Kalenderblatt
Salomé tanzt. König Herodes hatte seine Stieftochter darum gebeten, für ihn zu tanzen. Dafür werde er ihr jeden
Wunsch erfüllen, hatte der Herrscher versprochen. Salomé zeigt für ihn den „Tanz der Sieben Schleier“. Berauscht von der lasziven Aufführung erfüllt Herodes seiner Stieftochter tatsächlich den blutrünstigen Wunsch, den sie äußert: Sie will den Kopf Jochanaans, wie Johannes der Täufer in dem Stück genannt wird. Der hatte sie zuvor verschmäht, obwohl die schöne junge Frau doch so heftig um ihn geworben hatte. Liebe, Erotik und grausamer Mord: Der Inhalt der Oper „Salomé“, die am 9. Dezember 1905 in der Semperoper in Dresden uraufgeführt wurde, war für das Publikum nicht leicht zu verkraften. Die Oper beruhte auf einer literarischen Vorlage, dem gleichnamigen Bühnenstück von Oscar Wilde. Schon das Werk Wildes hatte für einen Skandal gesorgt und wurde zum Teil stark zensiert. Auch die Oper des Komponisten Richard Strauss war umstritten, an einigen Orten konnte sie nie aufgeführt werden. Und doch: Das Publikum war fasziniert.
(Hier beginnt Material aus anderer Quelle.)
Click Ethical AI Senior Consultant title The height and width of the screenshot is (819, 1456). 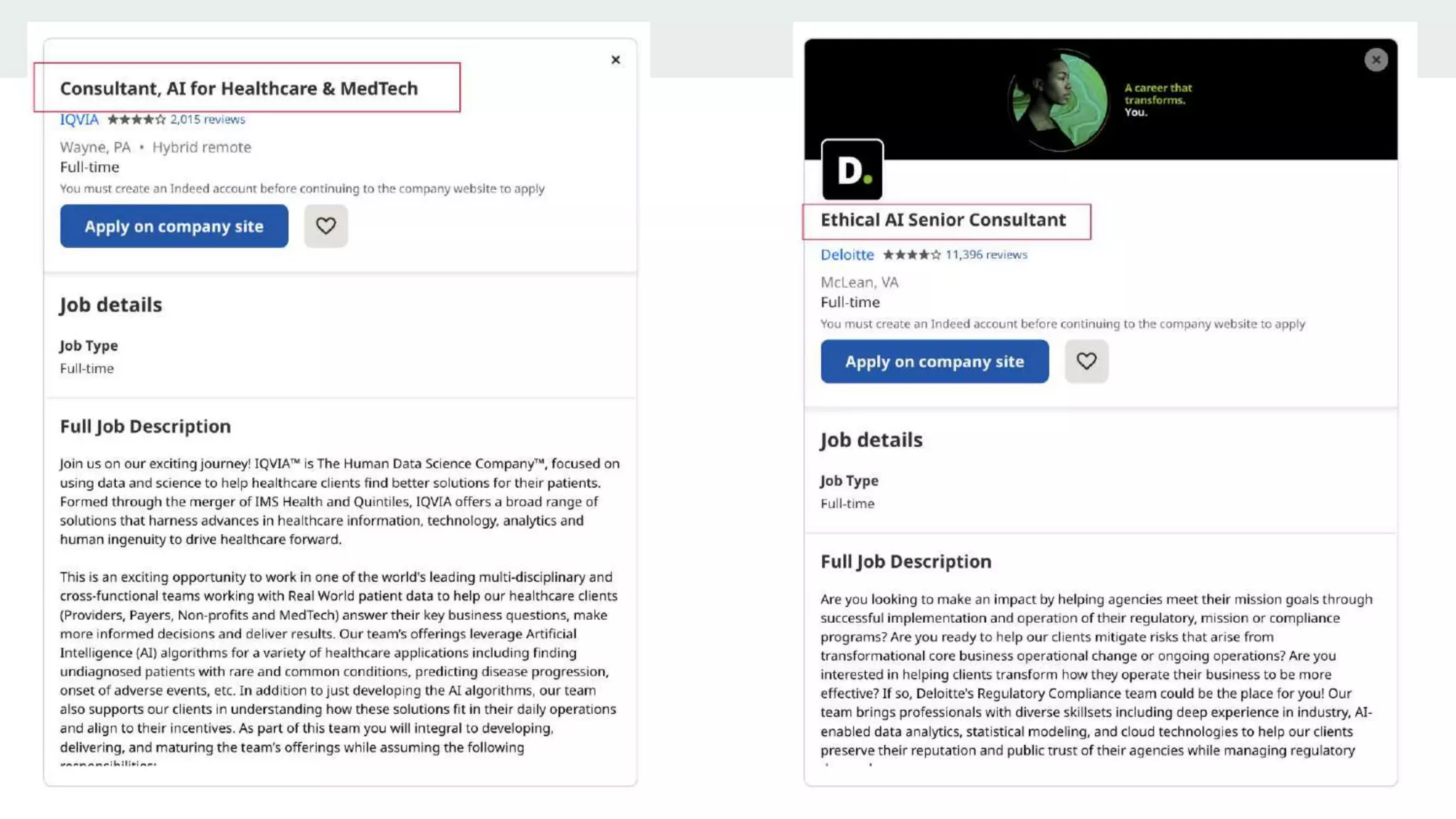click(x=943, y=220)
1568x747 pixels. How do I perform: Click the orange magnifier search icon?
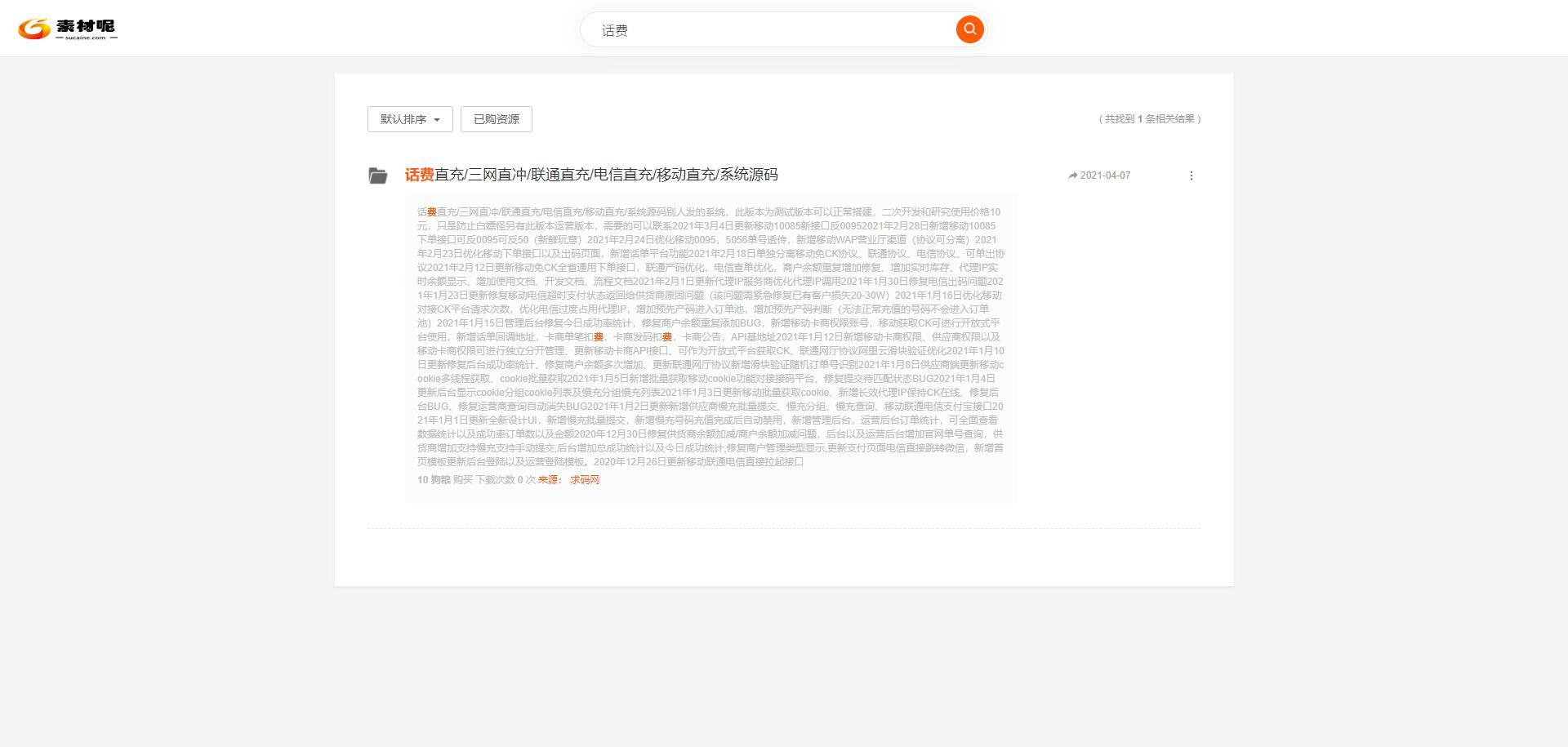(969, 29)
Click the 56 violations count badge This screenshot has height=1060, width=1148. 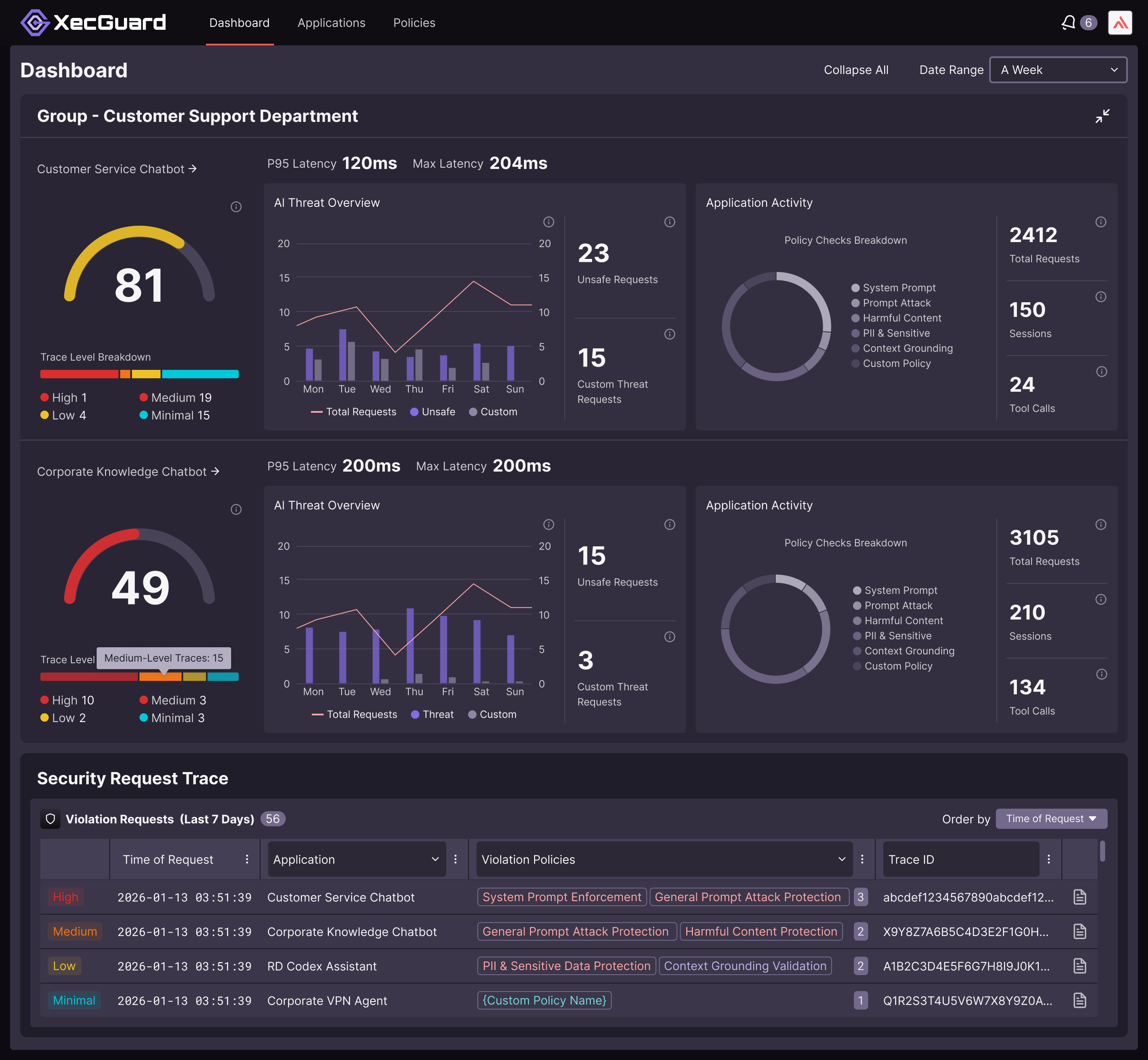point(273,818)
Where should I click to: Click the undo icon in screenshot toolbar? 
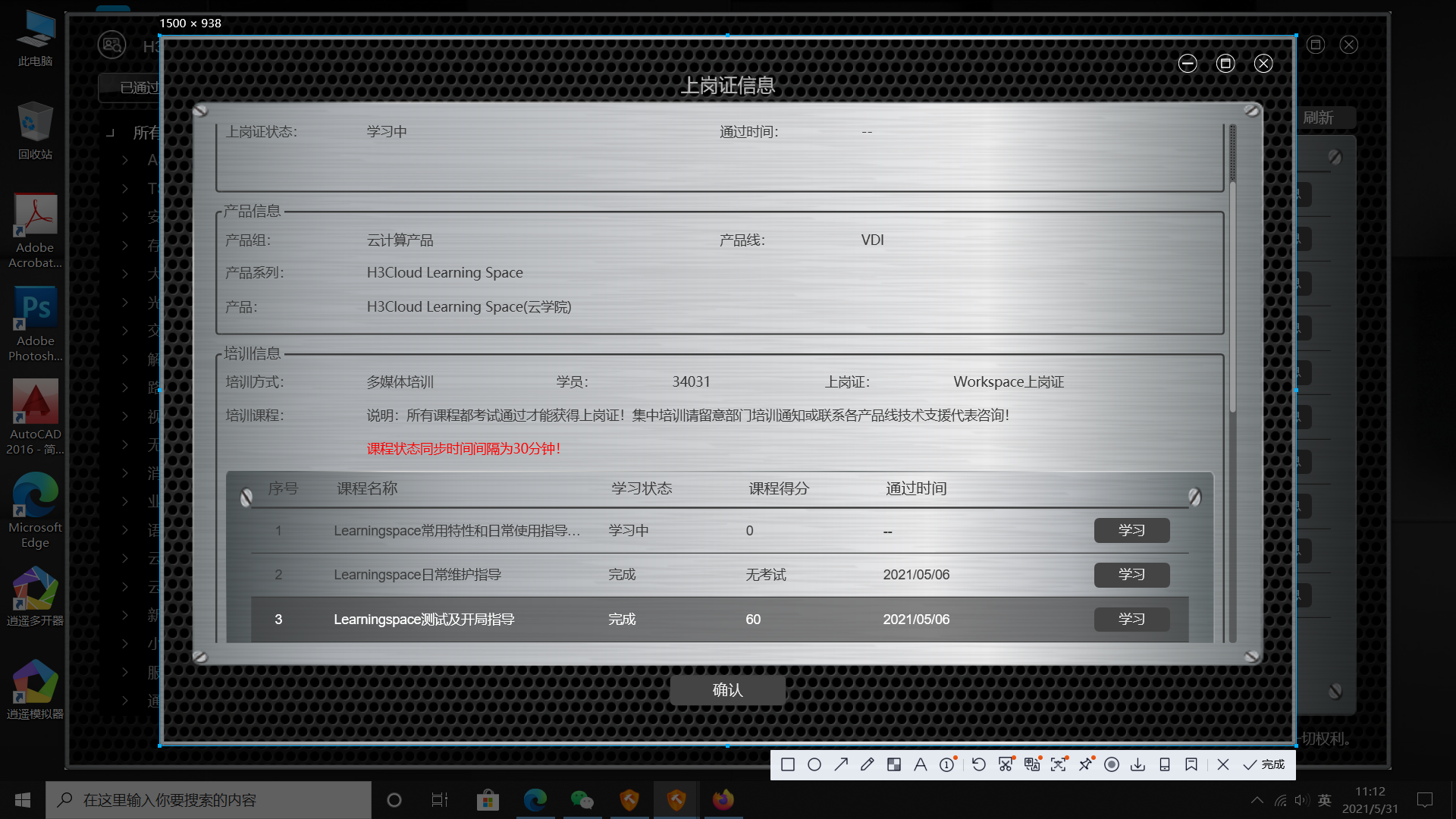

Musikalisch hatte Strauss neue Wege beschritten. „Salomé“gilt als erste große Literaturoper. Sie wurde in Dresden 36-mal aufgeführt, obwohl konservative Kritiker sich entsetzt zeigten. Selbst die Künstler der Semperoper sollen anfangs skeptisch gewesen sein. Sopranistin Marie Wittich soll sich zunächst sogar geweigert haben, die Salomé zu spielen – sie sei eine anständige Frau. Am Ende spielte sie die Verführerin doch. Nachdem Salomé den abgetrennten Kopf des Jochanaan geküsst hat, wendet sich Herodes angewidert ab. Und befiehlt seinen Soldaten, die Stieftochter ebenfalls zu töten.